== TEXTAUSZUG ==
--- --- ---
Da kann ich helfen, habe 2 Jahre Erfahrung mit Schlauchyacht auf der Ostsee, ebenfalls mit 5PS motorisiert. Bisher hatte ich Hochdruckluftboden, sehr schwammig die Angelegenheit, aber sehr leicht.

Ich habe derzeit 3,40m x 1,45m, alleine ausreichend vom Platzangebot, 2 Rutenhalter habe ich am Spiegel montiert, könnte es aber auch auf der 2. Sitzbank, wenn ich denn wollte.

Für 2 Personen 3,80m x 1,70m, Du wirst staunen, was 40cm bzw. 15cm ausmachen werden. Verzichte auf Sitzbänke. Sitz auf dem Schlauch, bei 2 Personen entgegengesetzt, beim Fahren selbst hockend, geht wunderbar, das Sitzen ist wegen der besseren Haltung dem weichen Sitz mehr als angenehm.

YAM 380S, das ist mein derzeitiger Favorit und wird spätesten im März mein sein. Nagelneu und incl. Versand für 1.375€ und natürlich mit Garantie. Das Boot ist allein gut handlebar, der Aufbau dauert ca. 20-25min, mit elektrischer Pumpe natürlich, wiegt knapp 70kg insgesamt. Kunstoffbodenplatten und Luftkiel. Rutenhalter lassen sich da locker unterbringen, ein wasserdichte Alukiste mit rein für das Gerödel, für die Rutenhalter würde ich mir dann Gedanken machen, zum Schleppen natülich am Spiegel.


----------



## Jan77 (21. Dezember 2004)

*AW: Schlauchboot für die Ostsee*

Mahlzeit,

ich fahre ein Bombard 335 Tropik (3,30meter lang / etwa 1,45 breit)  mit Holzfußboden. Die Yacht ist in 20minuten aufgebaut wiegt 33Kg und lässt sich zusammengelegt in meinem Golf 3 transportieren. Man hat zu Zweit genügend Platz und kann bequem angeln. Rutenhalter kannst Du am Spiegel befestigen. Oder Dir eine Kiste basteln wo Du alle kleinteile reinlegst und aussen Rutenhalter anbaust. Dann kommst Du auch nicht beim Echolotanbringen und Steuern mit den Ruten in den Tüddel.
--- --- ---
Gespeicherte Dateneinträge

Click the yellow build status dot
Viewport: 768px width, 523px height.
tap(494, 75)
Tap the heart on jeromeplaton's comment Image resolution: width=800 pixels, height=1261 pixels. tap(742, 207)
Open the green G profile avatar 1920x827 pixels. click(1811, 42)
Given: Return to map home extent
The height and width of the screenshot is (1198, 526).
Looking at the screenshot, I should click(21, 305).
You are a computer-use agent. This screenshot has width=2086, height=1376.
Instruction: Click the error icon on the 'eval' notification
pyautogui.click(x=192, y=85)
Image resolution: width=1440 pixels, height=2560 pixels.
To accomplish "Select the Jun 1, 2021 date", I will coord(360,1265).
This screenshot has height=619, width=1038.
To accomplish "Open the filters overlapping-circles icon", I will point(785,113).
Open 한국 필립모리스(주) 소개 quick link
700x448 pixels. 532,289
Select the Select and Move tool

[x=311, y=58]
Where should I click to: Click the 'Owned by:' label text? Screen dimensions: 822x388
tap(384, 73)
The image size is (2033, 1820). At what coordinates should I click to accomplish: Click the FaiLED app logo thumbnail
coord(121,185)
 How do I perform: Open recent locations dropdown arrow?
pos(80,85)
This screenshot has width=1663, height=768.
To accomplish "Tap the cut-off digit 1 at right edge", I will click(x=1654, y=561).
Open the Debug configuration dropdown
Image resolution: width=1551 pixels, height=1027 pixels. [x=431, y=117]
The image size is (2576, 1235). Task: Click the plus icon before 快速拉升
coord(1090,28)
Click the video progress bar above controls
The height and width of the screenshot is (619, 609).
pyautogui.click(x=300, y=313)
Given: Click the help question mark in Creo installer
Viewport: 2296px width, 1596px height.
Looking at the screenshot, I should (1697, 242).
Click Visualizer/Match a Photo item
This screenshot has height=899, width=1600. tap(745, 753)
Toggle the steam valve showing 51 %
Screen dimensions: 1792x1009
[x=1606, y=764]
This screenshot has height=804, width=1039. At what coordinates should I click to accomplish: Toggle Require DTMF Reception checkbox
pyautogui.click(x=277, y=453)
--- --- ---
== AUFGABEN ==
1 - Wie viel wiegt laut dem Textauszug das Bombard 335 Tropik?
2 - Überführe nur die Zeilen der Auflistung von der mit „How do I perform: Open“ bis einschließlich der mit „Image resolution: width=1551“ in ein JSON-Array aus Strings, mit einem Eintrag pro Zeile und ohne Leerzeilen.

== LÖSUNGEN ==
1 - 33 kg.

2 -
[
  " How do I perform: Open recent locations dropdown arrow?",
  "pos(80,85)",
  "This screenshot has width=1663, height=768.",
  "To accomplish \"Tap the cut-off digit 1 at right edge\", I will click(x=1654, y=561).",
  "Open the Debug configuration dropdown",
  "Image resolution: width=1551 pixels, height=1027 pixels. [x=431, y=117]"
]